Dans une église catholique affectée au culte, la solution est ancienne, puisque nous sommes en présence le plus souvent d’un propriétaire public – la commune –, et d’un affectataire privé – le culte catholique. Le conseil municipal pourrait fort bien, par exemple, vouloir organiser la visite d’églises et du patrimoine communal qui s’y trouve. Néanmoins, il faudra que le conseil municipal recueille l’assentiment du prêtre affectataire qui, lui, a la police de l’édifice. Cette solution est classique et affirmée régulièrement par la jurisprudence, par exemple dans l’arrêt du Conseil d’État Abbé Chalumey du 4 novembre 1994 (req. n° 135842).
Pour les autres cultes, la plupart des lieux de culte appartenant à des associations cultuelles, leur accord sera demandé.

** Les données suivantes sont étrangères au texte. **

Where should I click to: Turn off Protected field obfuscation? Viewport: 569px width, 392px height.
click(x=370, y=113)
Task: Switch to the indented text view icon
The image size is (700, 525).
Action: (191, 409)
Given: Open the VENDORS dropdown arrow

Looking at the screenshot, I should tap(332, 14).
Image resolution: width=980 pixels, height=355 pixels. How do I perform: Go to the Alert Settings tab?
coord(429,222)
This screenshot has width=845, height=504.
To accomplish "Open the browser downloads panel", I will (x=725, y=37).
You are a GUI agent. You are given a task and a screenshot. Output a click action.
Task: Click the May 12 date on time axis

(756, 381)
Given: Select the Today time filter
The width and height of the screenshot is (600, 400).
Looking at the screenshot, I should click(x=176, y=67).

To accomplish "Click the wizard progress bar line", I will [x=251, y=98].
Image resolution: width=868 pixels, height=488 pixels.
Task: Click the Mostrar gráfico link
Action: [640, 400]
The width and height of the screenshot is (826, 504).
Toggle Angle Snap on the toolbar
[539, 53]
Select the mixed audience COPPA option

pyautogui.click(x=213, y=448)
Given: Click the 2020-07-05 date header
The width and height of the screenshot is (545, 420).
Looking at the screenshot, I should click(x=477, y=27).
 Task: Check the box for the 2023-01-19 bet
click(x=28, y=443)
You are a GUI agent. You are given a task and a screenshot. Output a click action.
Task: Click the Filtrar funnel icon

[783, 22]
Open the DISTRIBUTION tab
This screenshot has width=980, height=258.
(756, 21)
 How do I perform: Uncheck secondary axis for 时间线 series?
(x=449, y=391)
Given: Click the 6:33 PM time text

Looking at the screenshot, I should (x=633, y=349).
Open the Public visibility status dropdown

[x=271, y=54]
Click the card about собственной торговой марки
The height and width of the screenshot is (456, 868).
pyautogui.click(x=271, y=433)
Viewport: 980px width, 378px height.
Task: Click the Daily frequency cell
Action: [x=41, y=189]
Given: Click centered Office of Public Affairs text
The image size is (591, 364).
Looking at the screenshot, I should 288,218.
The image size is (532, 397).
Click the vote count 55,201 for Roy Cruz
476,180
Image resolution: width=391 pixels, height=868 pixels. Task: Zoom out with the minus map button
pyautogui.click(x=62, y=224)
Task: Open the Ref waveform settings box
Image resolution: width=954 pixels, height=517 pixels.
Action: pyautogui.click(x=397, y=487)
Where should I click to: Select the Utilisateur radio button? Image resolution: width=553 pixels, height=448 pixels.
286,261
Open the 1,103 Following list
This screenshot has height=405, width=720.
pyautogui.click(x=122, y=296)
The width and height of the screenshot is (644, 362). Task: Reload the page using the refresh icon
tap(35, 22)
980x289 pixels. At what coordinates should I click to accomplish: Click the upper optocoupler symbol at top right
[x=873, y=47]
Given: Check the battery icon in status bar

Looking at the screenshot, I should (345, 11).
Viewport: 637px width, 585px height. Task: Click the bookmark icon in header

D’autre part, l’art. L. 2223-18-1du CGCT, en ne visant que l’accord de l’association chargée de l’exercice du culte, omet que la quasi-totalité des églises catholiques ne sont pas gérées par des associations cultuelles puisqu’en droit, si elles le sont par le truchement d’associations diocésaines régies par une loi de 1924, elles le sont le plus souvent sous le régime de la réunion publique, prévue par une loi du 2 janvier 1907 qui autorise l’exercice d’un culte "par voie de réunions tenues par initiatives individuelles". Il s’agira alors de nouveau de recueillir plutôt l’assentiment de l’affectataire que celui d’une association inexistante.
Enfin, il conviendrait peut-être de s’interroger sur la signification même du mot "culte". Le droit français n’utilise que rarement le terme "religion", lui préférant celui de "culte", c’est-à-dire l’envisageant sous l’angle des pratiques cultuelles publiques. Dans un avis (n° 187122, 24 octobre 1997), le Conseil d’État considère que l’exercice d’un culte consiste dans "la célébration de cérémonies organisées en vue de l’accomplissement, par des personnes réunies par une même croyance religieuse, de certains rites ou pratiques". Il n’existe pas plus d’ailleurs de définition du terme "secte", ce qui d’ailleurs semble normal dans un pays laïque où la croyance n’est pas l’affaire de l’État. La jurisprudence d’ailleurs ne distingue pas la religion de la secte et elle ne traite des dérives sectaires que lorsqu’une infraction est commise.
D’ailleurs, le juge n’affirme-t-il pas "qu’il est vain de s’interroger sur le point de savoir si l’Église de Scientologie constitue une secte ou une religion, la liberté de croyance étant absolue. Dans la mesure où une religion peut se définir par la coïncidence de deux éléments, un élément objectif, l’existence d’une communauté même réduite, et un élément subjectif, une foi commune, l’Église de Scientologie peut revendiquer le titre de religion et développer en toute liberté, dans le cadre des lois existantes, ses activités, y compris missionnaires voire de prosélytisme (CA Lyon 28 juillet 1997)".
Ces quelques remarques d’ordre juridique n’obèrent en rien des développements plus pratiques quant aux modalités de l’organisation de tels dépôts dans des endroits qui sont notoirement peu ou pas surveillés, et pour lesquels il peut exister certes des indemnités de gardiennage (c’est le cas des églises communales), mais dont le montant relève plutôt de l’aumône…


Philippe Dupuis
Consultant au Cridon, chargé de cours à l’université de Valenciennes, formateur en droit funéraire pour les fonctionnaires territoriaux au sein des délégations du CNFPT.

14e législature

Question écrite n° : 79114 de Mme Marie-Jo Zimmermann (Les Républicains – Moselle) publiée au JO le : 05/05/2015 page : 3357

Texte de la question

Mme Marie-Jo Zimmermann attire l’attention de M. le ministre de l’Intérieur sur le cas d’une commune du département de la Moselle qui ne dispose pas de morgue ou de dépositoire. En cas de décès, certaines familles ont donc l’habitude de déposer le corps pendant un jour ou deux à l’église. Elle lui demande si cette pratique est conforme à la réglementation, notamment eu égard aux règles sanitaires. Par ailleurs, dans l’affirmative, elle lui demande si l’autorisation de déposer le cercueil doit être accordée par le maire ou par le prêtre desservant la paroisse.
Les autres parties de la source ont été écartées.